Il ruolo della pesca da cattura di acqua dolce, però, va oltre l’alimentazione. Il 99% delle attività avviene su piccola scala, trattandosi di pesca artigianale, ed è spesso legato all’autosussistenza. In molti casi rappresenta un’integrazione al reddito agricolo o un’attività economica stagionale, capace di offrire sicurezza nei momenti di crisi. In Laos, ad esempio, il 17% della popolazione partecipa attivamente alla pesca di autosussistenza, mentre in Tanzania la distribuzione del lavoro nella filiera ittica segue linee di genere ben marcate, con le donne protagoniste nella raccolta, nella trasformazione e commercializzazione del pescato. A livello globale, nel settore della piccola pesca le donne rappresentano quasi il 40 % delle persone attive nel settore, anche se sono generalmente non rappresentate nella gestione delle risorse e nelle decisioni politiche.


Ripensare la gestione di una risorsa sotto pressione

Nonostante il loro valore, le risorse ittiche d’acqua dolce sono sotto una pressione crescente.
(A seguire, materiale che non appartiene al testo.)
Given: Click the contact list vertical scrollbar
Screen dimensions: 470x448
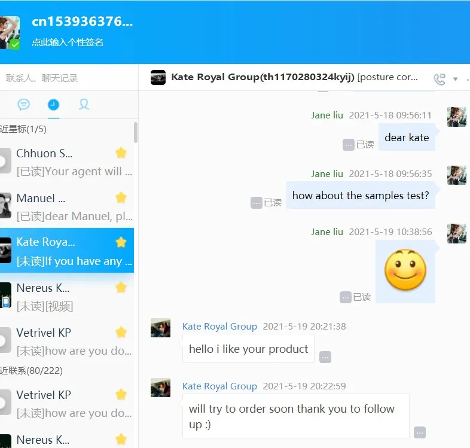Looking at the screenshot, I should click(x=136, y=132).
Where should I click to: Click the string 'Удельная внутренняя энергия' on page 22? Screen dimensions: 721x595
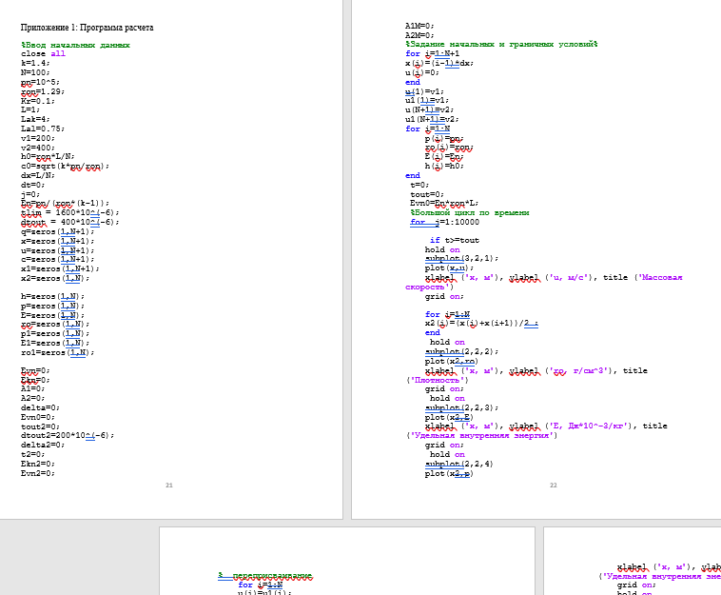click(x=482, y=435)
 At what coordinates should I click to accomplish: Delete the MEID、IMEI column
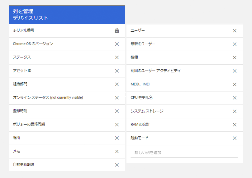click(x=235, y=84)
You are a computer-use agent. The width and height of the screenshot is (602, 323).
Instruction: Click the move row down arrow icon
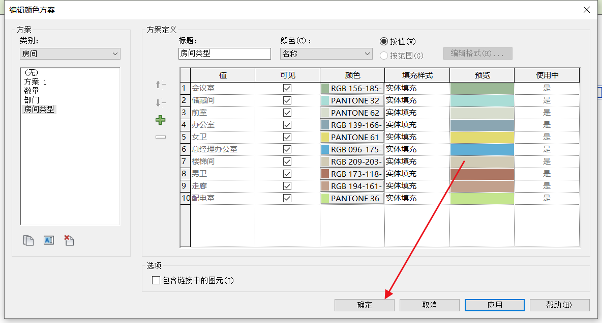pyautogui.click(x=161, y=103)
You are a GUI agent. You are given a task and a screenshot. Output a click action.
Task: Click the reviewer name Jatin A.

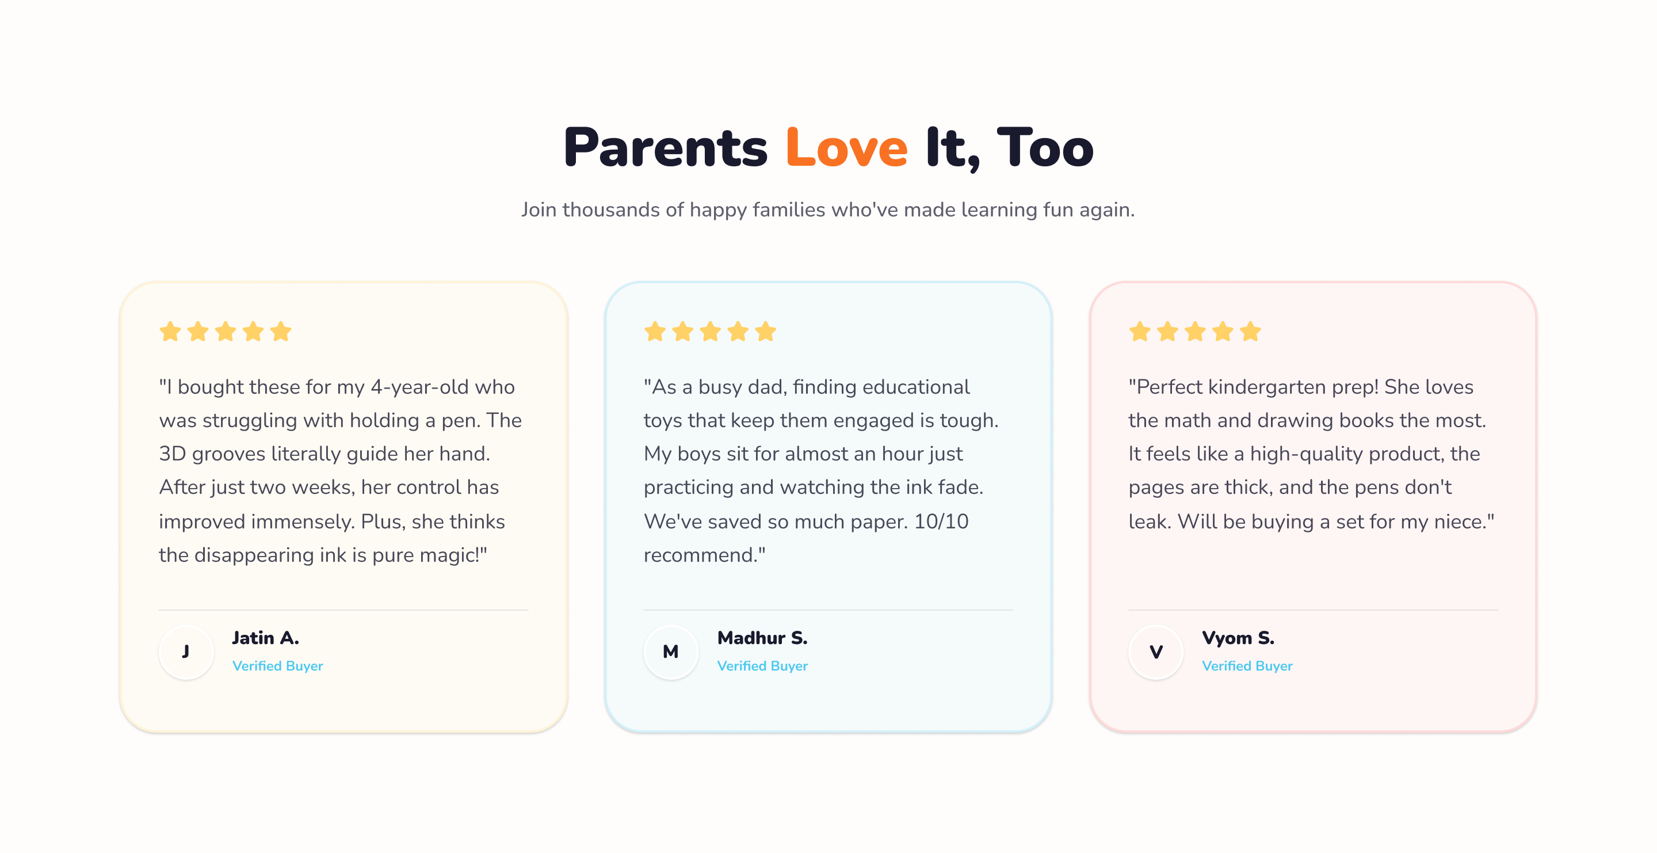(266, 637)
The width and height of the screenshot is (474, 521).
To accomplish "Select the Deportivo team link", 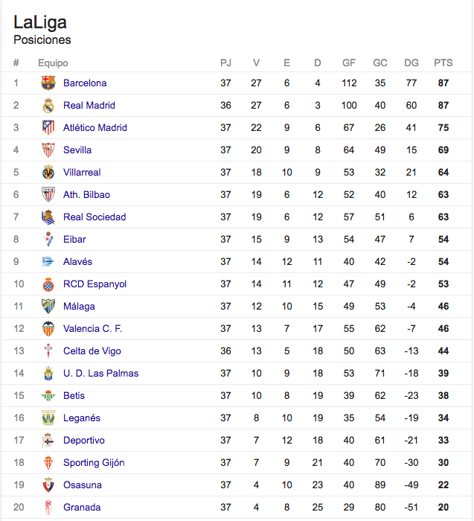I will [84, 441].
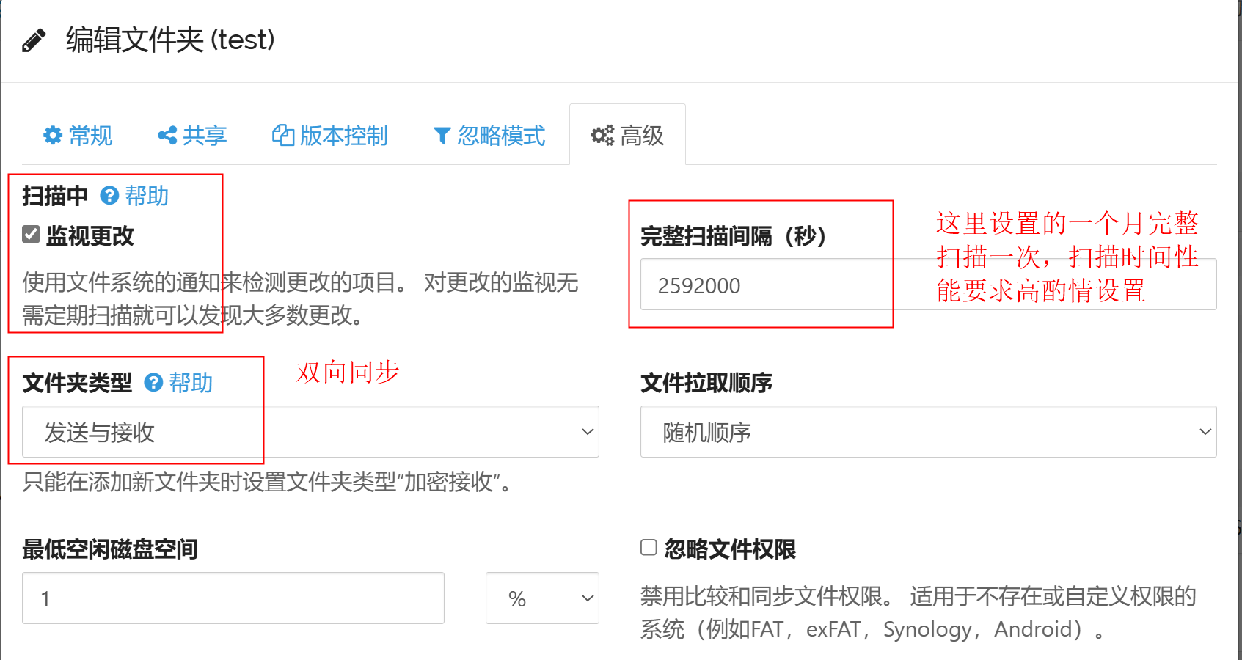This screenshot has height=660, width=1242.
Task: Open the 文件夹类型 dropdown showing 发送与接收
Action: pyautogui.click(x=310, y=432)
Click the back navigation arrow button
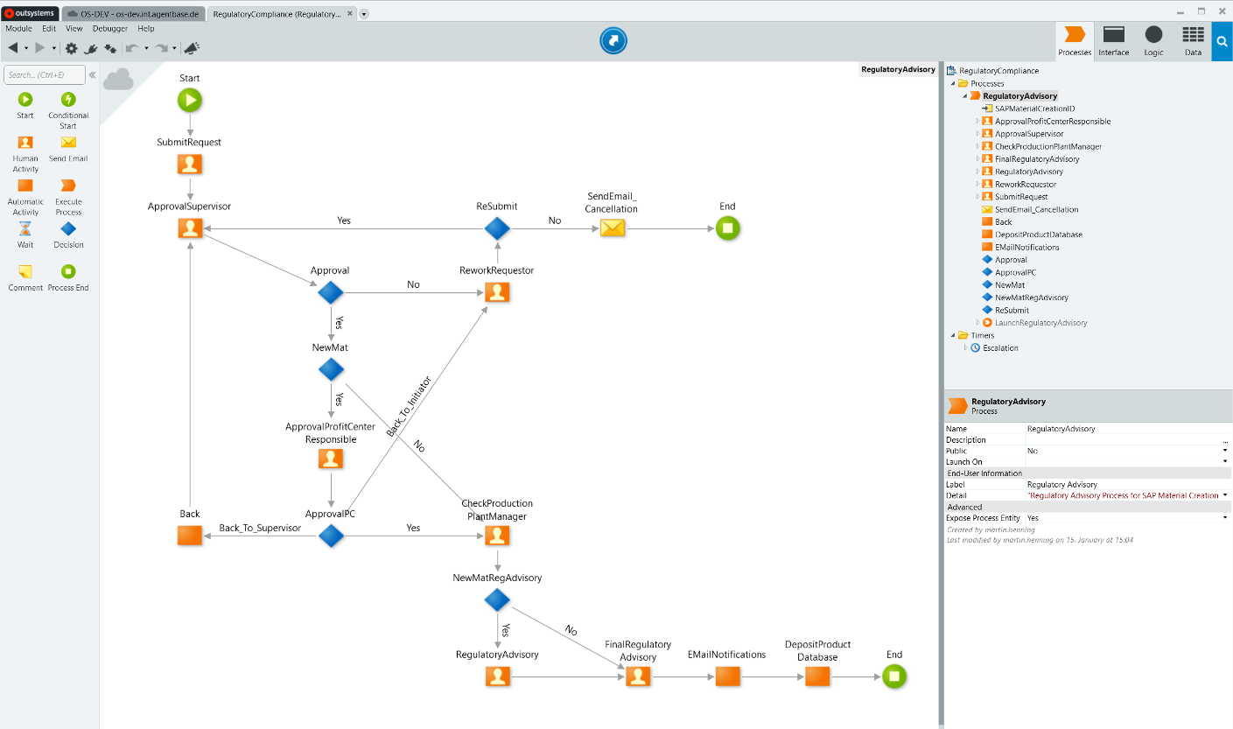Screen dimensions: 1233x729 pos(12,48)

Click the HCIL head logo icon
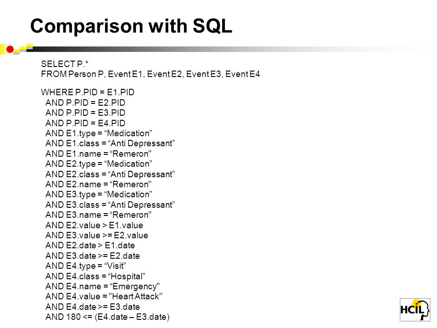(x=415, y=310)
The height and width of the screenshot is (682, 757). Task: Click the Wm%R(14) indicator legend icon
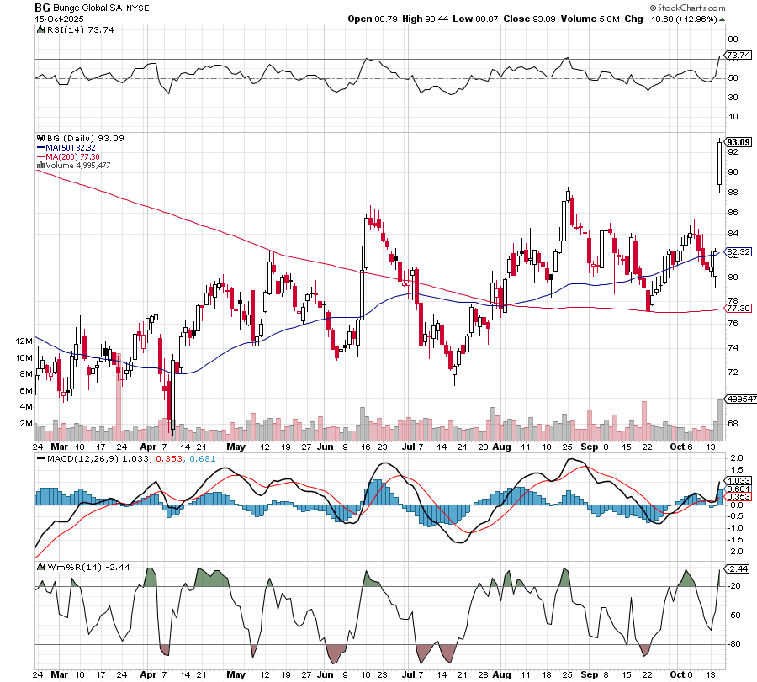40,567
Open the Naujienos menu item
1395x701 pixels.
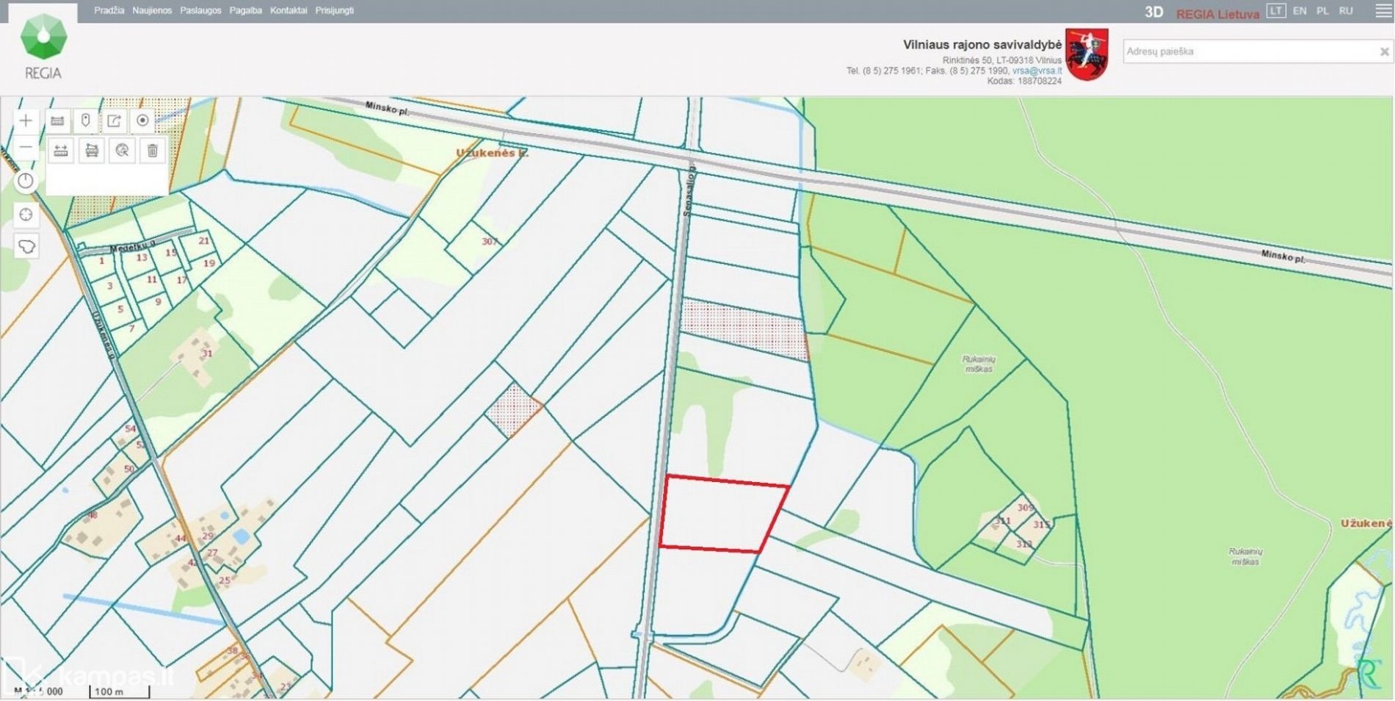pyautogui.click(x=152, y=10)
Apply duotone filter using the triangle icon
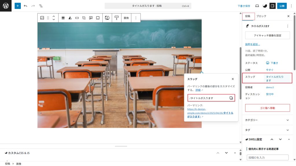The width and height of the screenshot is (296, 166). pyautogui.click(x=70, y=18)
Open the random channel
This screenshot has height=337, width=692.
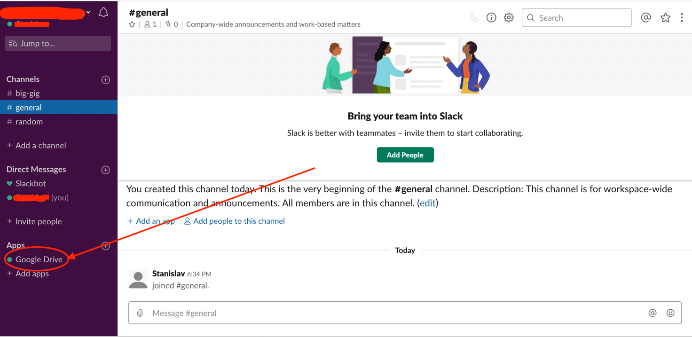pyautogui.click(x=29, y=122)
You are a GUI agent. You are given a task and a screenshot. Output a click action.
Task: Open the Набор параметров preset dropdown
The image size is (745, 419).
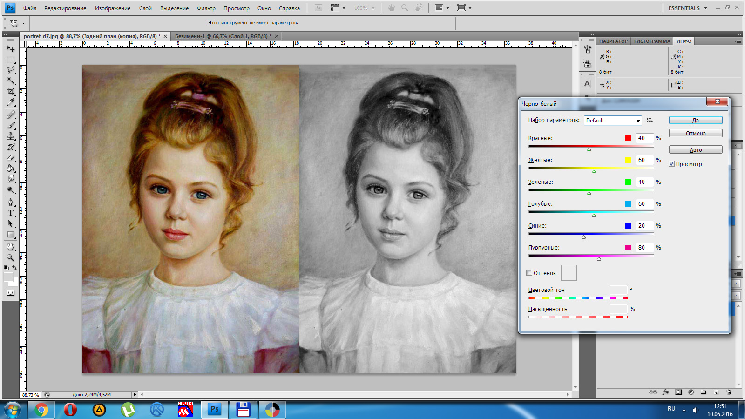(x=613, y=121)

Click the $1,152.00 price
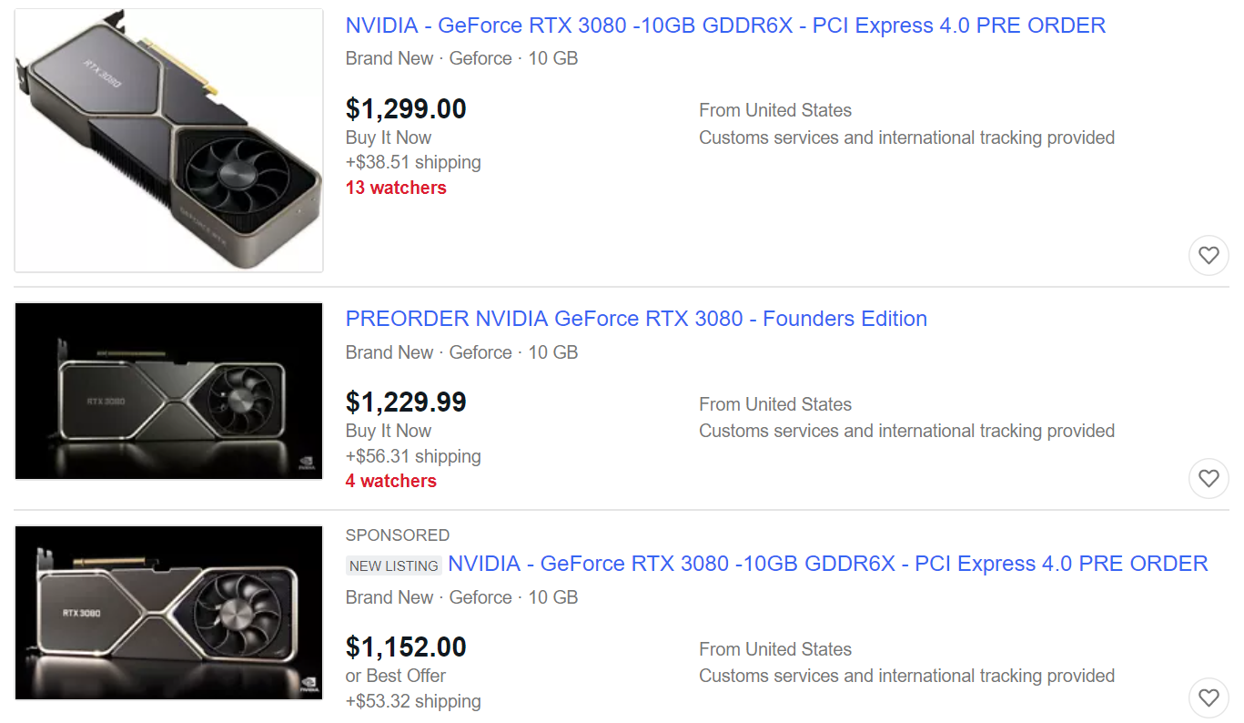pyautogui.click(x=406, y=647)
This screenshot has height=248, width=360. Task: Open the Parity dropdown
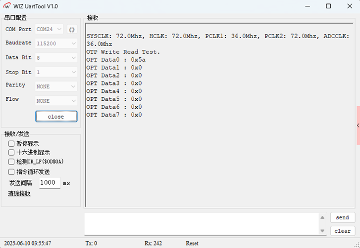56,86
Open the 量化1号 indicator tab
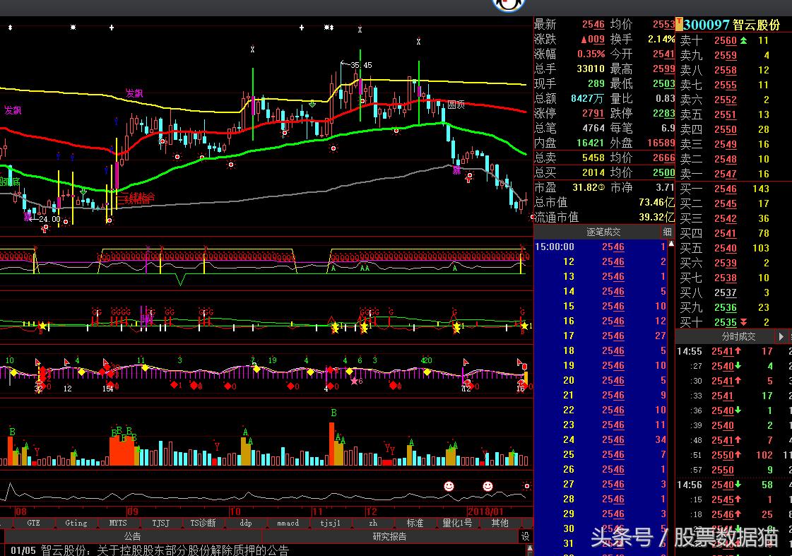This screenshot has height=556, width=792. (x=457, y=524)
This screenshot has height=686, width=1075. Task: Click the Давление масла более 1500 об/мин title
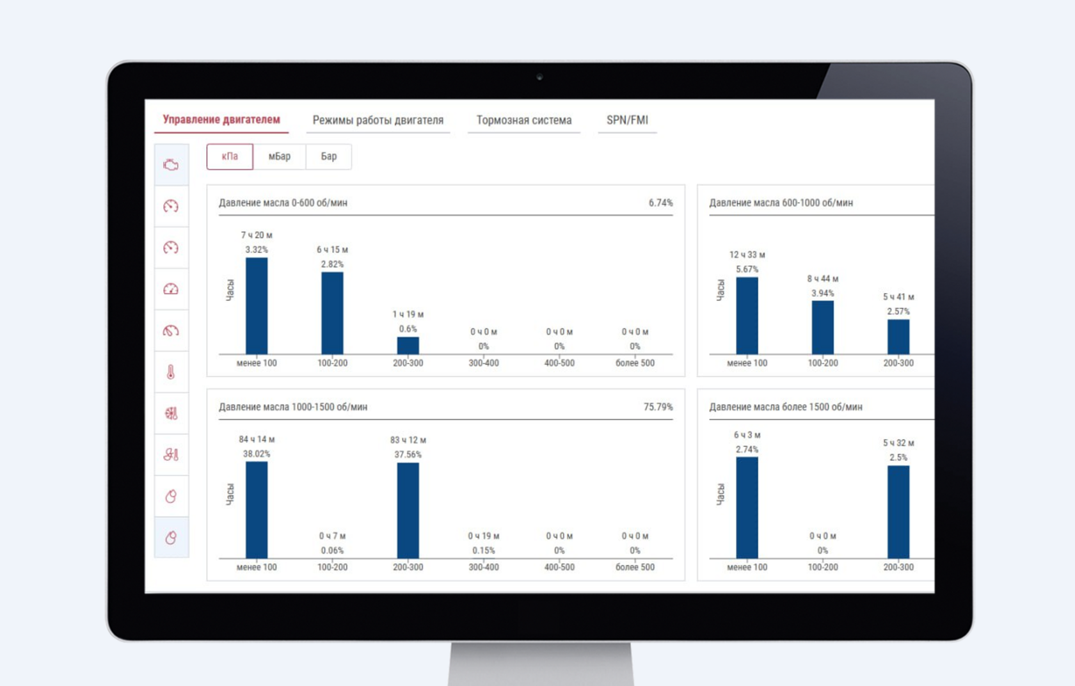point(785,407)
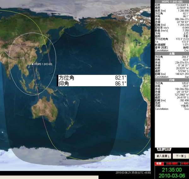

In molte aree, la pesca continentale avviene in assenza di un’effettiva gestione, e le risorse ittiche sono minacciate da pratiche non sostenibili, inquinamento e conflitti d’uso dei bacini in cui esse vivono. Agricoltura, silvicoltura, industria, miniere e centrali idroelettriche incidono profondamente sulla salute degli ecosistemi acquatici, frammentando gli habitat, alterando i corsi d’acqua e contaminando le risorse idriche.

«Uno dei problemi principali è la mancanza di coordinamento tra i settori che condividono o influenzano l’uso dell’acqua dolce» afferma Valerio Crespi, esperto di pesca d’acqua dolce dell’Organizzazione delle Nazioni Unite per la Alimentazione e l’Agricoltura (FAO). «Ma non solo: le decisioni su come utilizzare e gestire i bacini idrografici vengono spesso prese senza considerare le esigenze e le conoscenze delle comunità di pescatori. Questa esclusione ha conseguenze dirette non solo sugli ecosistemi, ma anche sulla sicurezza alimentare e sui mezzi di sussistenza di milioni di persone», continua Valerio.

Per affrontare queste sfide, la FAO promuove un’integrazione più profonda della pesca d’acqua dolce nelle politiche di gestione delle risorse idriche. Insieme a partner di settore e ad organismi regionali — come le commissioni regionali di pesca che si occupano specificamente della gestione della pesca in acque interne e le autorità di bacino — l’organizzazione sta sviluppando strumenti e approcci ecosistemici e multisettoriali che permettano di analizzare in modo coordinato esaustivo le sfide, le priorità e le possibili soluzioni a livello di bacino. L’obiettivo è duplice: tutelare la salute degli ecosistemi d’acqua dolce e rafforzare la resilienza economica e sociale delle comunità che da essi dipendono.

Un approccio integrato e collaborativo che punti a costruire alleanze solide tra settori, territori e livelli decisionali, con l’ambizione di dare alla pesca continentale il riconoscimento che merita nei sistemi alimentari globali. «Integrare la pesca nelle strategie territoriali significa riconoscerne il suo ruolo chiave nei sistemi alimentari, garantire una distribuzione più equa delle risorse naturali e dare voce alle comunità che vivono di pesca», dice Vera Agostini, vicedirettrice della Divisione di pesca ed acquacoltura della FAO. «In Asia e in Africa, dove gran parte della popolazione è giovane e in aumento, il potenziale della pesca continentale è enorme; valorizzarlo significa investire in un futuro più sostenibile, nel quale nutrizione, sostenibilità ambientale, sociale ed economica camminano insieme».

Una visione che riassume bene la sfida dei prossimi anni: garantire che la pesca da cattura d’acqua dolce, spesso dimenticata, sia riconosciuta come parte integrante dei sistemi alimentari globali e delle strategie per un pianeta più equo sano e resiliente.